Extracted records

◆ ◆ ◆ ◆ ◆

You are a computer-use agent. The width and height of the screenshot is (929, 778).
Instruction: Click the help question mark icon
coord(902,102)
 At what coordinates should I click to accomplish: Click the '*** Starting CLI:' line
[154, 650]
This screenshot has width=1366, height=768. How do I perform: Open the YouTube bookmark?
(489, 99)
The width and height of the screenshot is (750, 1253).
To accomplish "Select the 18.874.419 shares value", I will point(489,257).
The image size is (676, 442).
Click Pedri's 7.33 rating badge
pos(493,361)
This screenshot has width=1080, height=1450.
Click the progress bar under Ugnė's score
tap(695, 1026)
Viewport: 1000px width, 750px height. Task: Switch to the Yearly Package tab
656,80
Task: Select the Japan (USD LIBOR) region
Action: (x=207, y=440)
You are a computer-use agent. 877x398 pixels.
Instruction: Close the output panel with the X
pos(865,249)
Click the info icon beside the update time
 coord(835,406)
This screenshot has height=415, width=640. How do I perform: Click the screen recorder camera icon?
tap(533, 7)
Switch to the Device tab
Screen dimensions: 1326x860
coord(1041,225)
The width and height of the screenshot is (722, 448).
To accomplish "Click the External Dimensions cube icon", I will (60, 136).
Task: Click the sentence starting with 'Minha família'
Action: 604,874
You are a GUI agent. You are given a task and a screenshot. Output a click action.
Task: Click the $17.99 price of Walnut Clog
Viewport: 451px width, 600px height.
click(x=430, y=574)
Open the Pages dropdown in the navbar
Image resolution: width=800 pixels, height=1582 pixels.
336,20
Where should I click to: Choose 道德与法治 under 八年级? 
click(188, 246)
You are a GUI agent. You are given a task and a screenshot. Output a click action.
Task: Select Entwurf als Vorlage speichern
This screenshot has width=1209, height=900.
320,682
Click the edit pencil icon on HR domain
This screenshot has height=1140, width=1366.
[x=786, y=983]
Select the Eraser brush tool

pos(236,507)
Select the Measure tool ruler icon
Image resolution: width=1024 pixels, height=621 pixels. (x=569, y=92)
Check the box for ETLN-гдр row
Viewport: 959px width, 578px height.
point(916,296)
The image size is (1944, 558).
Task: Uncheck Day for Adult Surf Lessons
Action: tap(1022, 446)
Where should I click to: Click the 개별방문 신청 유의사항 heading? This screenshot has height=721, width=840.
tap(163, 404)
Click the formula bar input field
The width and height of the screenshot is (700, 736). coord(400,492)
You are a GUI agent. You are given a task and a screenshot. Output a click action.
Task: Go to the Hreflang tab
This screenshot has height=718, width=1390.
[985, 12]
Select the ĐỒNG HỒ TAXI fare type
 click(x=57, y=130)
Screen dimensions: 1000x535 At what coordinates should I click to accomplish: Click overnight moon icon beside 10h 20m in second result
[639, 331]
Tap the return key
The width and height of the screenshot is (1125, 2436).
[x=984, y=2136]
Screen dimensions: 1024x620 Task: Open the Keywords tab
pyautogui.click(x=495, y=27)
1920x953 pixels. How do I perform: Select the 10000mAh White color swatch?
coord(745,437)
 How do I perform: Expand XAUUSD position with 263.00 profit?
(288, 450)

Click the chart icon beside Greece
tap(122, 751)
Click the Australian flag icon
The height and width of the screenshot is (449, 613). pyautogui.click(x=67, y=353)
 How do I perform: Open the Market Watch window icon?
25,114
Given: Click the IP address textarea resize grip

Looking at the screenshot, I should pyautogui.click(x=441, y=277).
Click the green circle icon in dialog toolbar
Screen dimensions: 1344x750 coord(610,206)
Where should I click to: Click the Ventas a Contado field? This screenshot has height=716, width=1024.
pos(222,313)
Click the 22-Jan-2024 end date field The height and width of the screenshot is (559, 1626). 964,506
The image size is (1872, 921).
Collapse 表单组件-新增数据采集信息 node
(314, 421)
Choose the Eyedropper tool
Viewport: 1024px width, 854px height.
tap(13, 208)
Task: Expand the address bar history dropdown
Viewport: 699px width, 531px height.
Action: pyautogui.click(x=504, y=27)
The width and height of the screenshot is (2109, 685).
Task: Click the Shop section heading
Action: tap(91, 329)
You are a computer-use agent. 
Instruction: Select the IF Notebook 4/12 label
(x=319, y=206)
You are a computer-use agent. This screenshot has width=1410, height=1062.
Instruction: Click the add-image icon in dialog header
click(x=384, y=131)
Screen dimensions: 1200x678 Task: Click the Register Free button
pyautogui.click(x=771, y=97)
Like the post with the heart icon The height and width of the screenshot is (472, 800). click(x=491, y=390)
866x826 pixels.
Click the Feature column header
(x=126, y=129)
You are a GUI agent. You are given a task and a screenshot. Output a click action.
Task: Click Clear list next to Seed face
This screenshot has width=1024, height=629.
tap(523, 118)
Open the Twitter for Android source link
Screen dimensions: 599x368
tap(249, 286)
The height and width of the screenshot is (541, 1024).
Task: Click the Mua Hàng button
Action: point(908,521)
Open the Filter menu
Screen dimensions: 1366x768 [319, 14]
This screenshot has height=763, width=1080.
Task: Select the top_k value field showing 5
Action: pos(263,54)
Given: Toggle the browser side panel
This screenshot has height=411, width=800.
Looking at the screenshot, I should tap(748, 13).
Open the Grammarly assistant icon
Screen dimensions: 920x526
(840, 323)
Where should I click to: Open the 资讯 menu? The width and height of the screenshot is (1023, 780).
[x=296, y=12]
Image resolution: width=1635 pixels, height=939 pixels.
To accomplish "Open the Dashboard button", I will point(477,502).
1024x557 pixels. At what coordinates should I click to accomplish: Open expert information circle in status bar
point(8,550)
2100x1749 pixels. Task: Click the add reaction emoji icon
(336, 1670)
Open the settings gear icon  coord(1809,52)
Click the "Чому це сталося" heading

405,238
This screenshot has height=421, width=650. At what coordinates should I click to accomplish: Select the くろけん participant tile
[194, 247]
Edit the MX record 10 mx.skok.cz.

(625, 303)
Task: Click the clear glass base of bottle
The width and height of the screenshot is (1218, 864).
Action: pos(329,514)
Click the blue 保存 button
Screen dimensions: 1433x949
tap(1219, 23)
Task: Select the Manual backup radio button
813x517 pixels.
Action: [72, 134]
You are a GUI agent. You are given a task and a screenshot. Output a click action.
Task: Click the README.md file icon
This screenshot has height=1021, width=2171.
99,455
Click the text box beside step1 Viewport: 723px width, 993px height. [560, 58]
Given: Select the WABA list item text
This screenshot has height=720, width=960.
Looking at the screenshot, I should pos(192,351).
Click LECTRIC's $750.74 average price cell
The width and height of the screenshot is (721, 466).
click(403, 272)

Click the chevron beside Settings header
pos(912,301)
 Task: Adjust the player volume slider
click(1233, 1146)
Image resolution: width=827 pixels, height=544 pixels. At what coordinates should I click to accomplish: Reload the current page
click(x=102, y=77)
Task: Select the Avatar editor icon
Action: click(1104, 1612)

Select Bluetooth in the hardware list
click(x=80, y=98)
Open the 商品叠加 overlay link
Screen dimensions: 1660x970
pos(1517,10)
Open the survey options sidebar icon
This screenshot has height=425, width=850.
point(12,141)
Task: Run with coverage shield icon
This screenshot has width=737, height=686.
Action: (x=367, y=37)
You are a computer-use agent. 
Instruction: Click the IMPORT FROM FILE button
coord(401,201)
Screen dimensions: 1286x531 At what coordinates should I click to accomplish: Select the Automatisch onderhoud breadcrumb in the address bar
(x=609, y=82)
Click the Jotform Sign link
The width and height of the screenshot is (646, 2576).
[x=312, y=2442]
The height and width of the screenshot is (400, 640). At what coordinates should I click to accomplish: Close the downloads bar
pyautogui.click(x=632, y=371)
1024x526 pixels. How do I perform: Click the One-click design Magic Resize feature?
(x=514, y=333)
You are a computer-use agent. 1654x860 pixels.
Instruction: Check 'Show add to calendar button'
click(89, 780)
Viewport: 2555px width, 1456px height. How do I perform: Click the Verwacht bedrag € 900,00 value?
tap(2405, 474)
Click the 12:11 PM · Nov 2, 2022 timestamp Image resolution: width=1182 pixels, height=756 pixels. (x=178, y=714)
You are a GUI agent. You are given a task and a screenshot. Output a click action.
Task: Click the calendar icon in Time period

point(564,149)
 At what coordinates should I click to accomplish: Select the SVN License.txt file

◆ ◆ ◆ ◆ ◆

== ACTIVITY ==
Using the data above, reproduce exactly the lines between those holding "Open the Twitter for Android source link" and "Task: Select the Manual backup radio button", inclusive, and no others.

== ANSWER TO THIS TASK ==
Open the Twitter for Android source link
Screen dimensions: 599x368
tap(249, 286)
The height and width of the screenshot is (541, 1024).
Task: Click the Mua Hàng button
Action: point(908,521)
Open the Filter menu
Screen dimensions: 1366x768 [319, 14]
This screenshot has height=763, width=1080.
Task: Select the top_k value field showing 5
Action: pos(263,54)
Given: Toggle the browser side panel
This screenshot has height=411, width=800.
Looking at the screenshot, I should tap(748, 13).
Open the Grammarly assistant icon
Screen dimensions: 920x526
(840, 323)
Where should I click to: Open the 资讯 menu? The width and height of the screenshot is (1023, 780).
[x=296, y=12]
Image resolution: width=1635 pixels, height=939 pixels.
To accomplish "Open the Dashboard button", I will point(477,502).
1024x557 pixels. At what coordinates should I click to accomplish: Open expert information circle in status bar
point(8,550)
2100x1749 pixels. Task: Click the add reaction emoji icon
(336, 1670)
Open the settings gear icon  coord(1809,52)
Click the "Чому це сталося" heading

405,238
This screenshot has height=421, width=650. At what coordinates should I click to accomplish: Select the くろけん participant tile
[194, 247]
Edit the MX record 10 mx.skok.cz.

(625, 303)
Task: Click the clear glass base of bottle
The width and height of the screenshot is (1218, 864).
Action: pos(329,514)
Click the blue 保存 button
Screen dimensions: 1433x949
tap(1219, 23)
Task: Select the Manual backup radio button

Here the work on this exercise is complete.